Curator Shaheen Merali brings together seven artists who use different media to expose the ugly truth of life.
Anil Budur Lulla Anil Budur Lulla | 17 Jun, 2010
Curator Shaheen Merali brings together seven artists who use different media to expose the ugly truth of life.
Seven artists, each occupying their own space in the art world, showcase their creations according to their beliefs. Video installations, ink-jet painting, oil on wood, black-and-white drawings and a Gandhi figurine reflected in mirrors. They’ve been brought together in a creation titled Cinema Verite Redux by Berlin-based curator and writer Shaheen Merali.
Merali thought of bringing a select seven under the concept cinema verité, whose literal translation from Russian kinopravda means film-truth. This term was originally coined by Russian filmmaker Dziga Vertov in the 1920s. It is now used to describe the documentary filmmaking style that emerged in the 1960s, in large part thanks to the technical innovations that freed the camera from its cumbersome accoutrements of the past.
“The cinéma-vérité movement of the 1960s distinguished itself from earlier approaches to documentary film through its use of handheld cameras and synchronous sound, its formal innovation and its sense of spontaneity.” Merali says he started to group artists who responded to this concept.

-.-.-

[BRIEF 1] Set down the passage of the Cinema Verite Redux article from "Merali thought of" to "of the past." with no changes.
The records are unrelated to the article.

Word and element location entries
-.-.-

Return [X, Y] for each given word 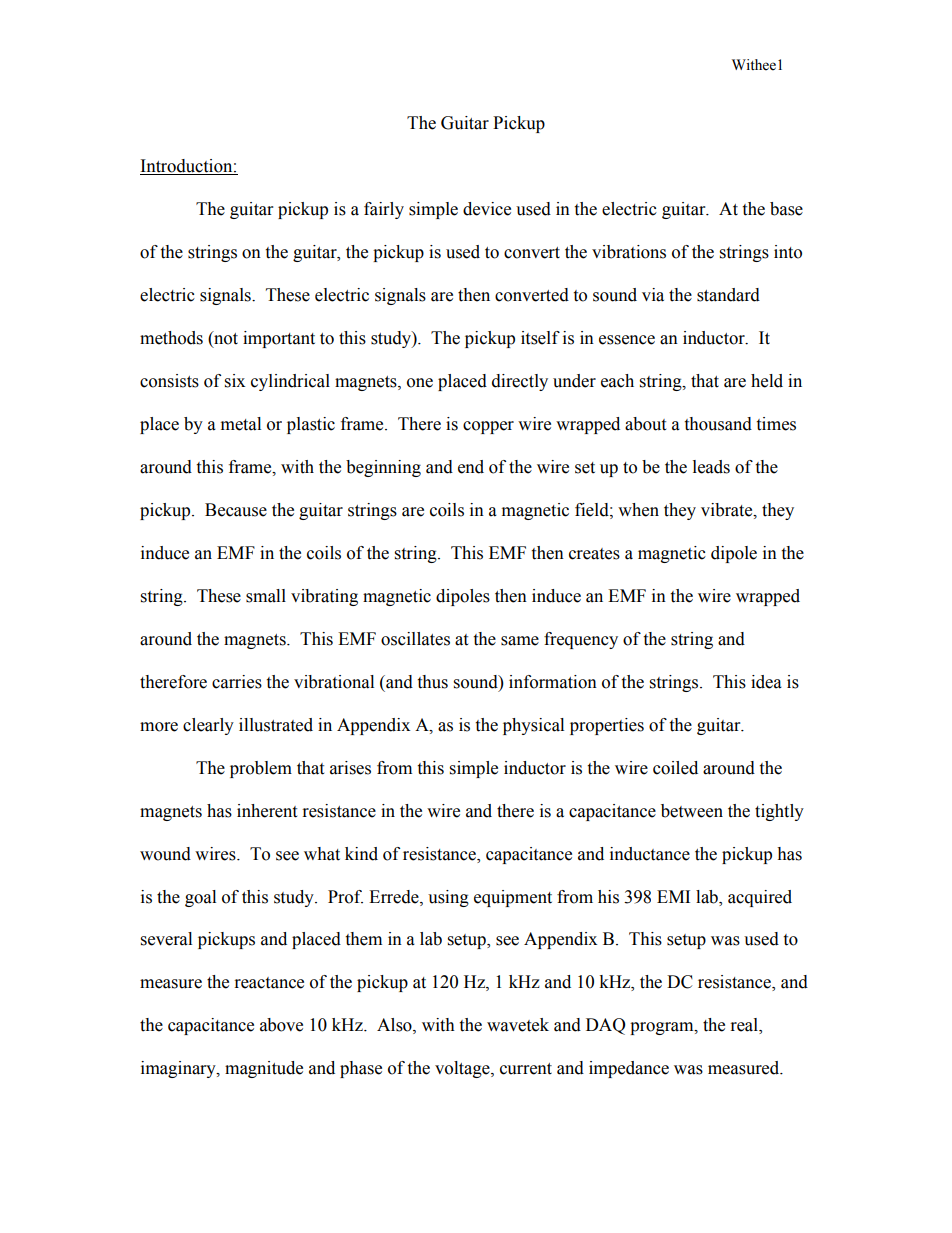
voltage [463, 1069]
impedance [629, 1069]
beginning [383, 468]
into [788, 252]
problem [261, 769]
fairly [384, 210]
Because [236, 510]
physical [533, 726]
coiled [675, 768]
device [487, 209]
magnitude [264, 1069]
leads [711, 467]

-.-.-

[BRIEF 2] Extract every line of the records word for word, leaving out the pictures.

[FULL SOLUTION 1]
Merali thought of bringing a select seven under the concept cinema verité, whose literal translation from Russian kinopravda means film-truth. This term was originally coined by Russian filmmaker Dziga Vertov in the 1920s. It is now used to describe the documentary filmmaking style that emerged in the 1960s, in large part thanks to the technical innovations that freed the camera from its cumbersome accoutrements of the past.

[FULL SOLUTION 2]
Return [X, Y] for each given word 
voltage [463, 1069]
impedance [629, 1069]
beginning [383, 468]
into [788, 252]
problem [261, 769]
fairly [384, 210]
Because [236, 510]
physical [533, 726]
coiled [675, 768]
device [487, 209]
magnitude [264, 1069]
leads [711, 467]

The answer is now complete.